#### [Set task]
Reproduce the records below verbatim, starting at the line that contains "You are a GUI" and ending at the end of the records. Leave the pictures out of your answer.

#### [Task inputs]
==================================================
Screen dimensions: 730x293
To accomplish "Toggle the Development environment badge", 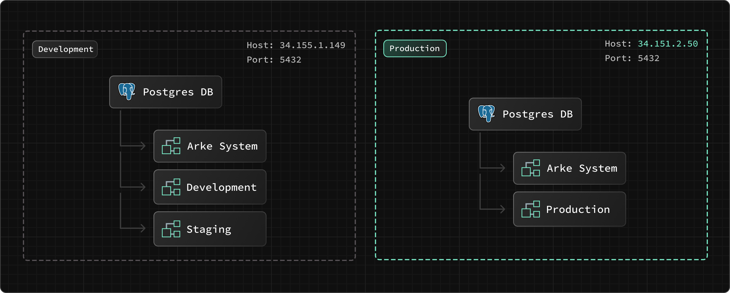I will pyautogui.click(x=65, y=49).
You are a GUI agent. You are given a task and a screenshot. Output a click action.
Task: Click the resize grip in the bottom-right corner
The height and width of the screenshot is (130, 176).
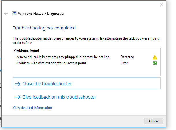click(x=165, y=126)
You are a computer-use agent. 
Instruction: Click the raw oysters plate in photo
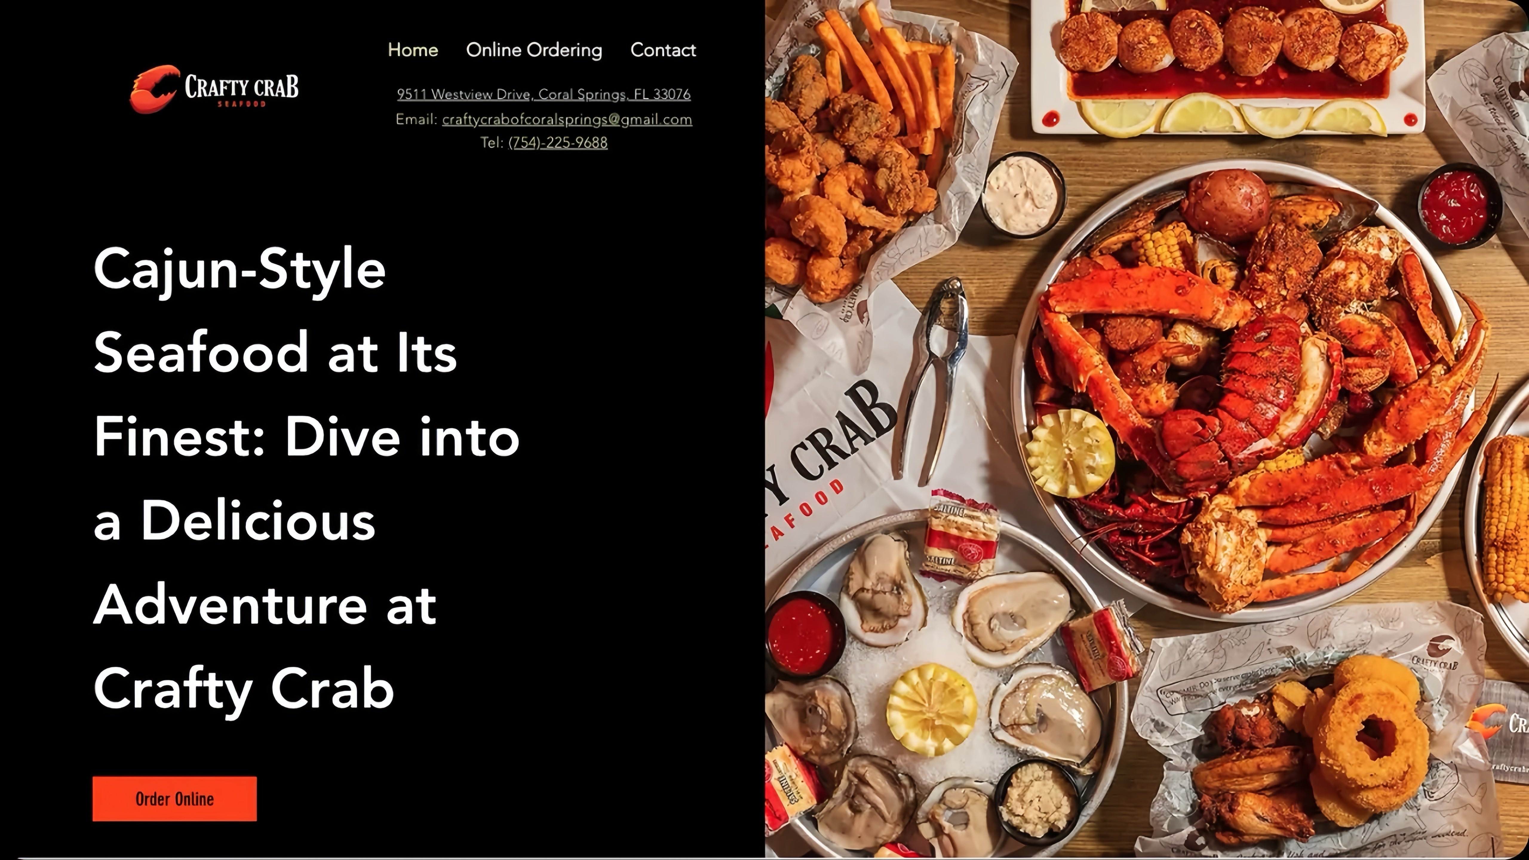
==================================================
#### [Solution below]
You are a GUI agent. You are given a task and a screenshot. Output a click action.
Task: Click the resize grip in the bottom-right corner
The height and width of the screenshot is (130, 176).
click(x=165, y=126)
You are a computer-use agent. 
Instruction: Click the raw oysters plate in photo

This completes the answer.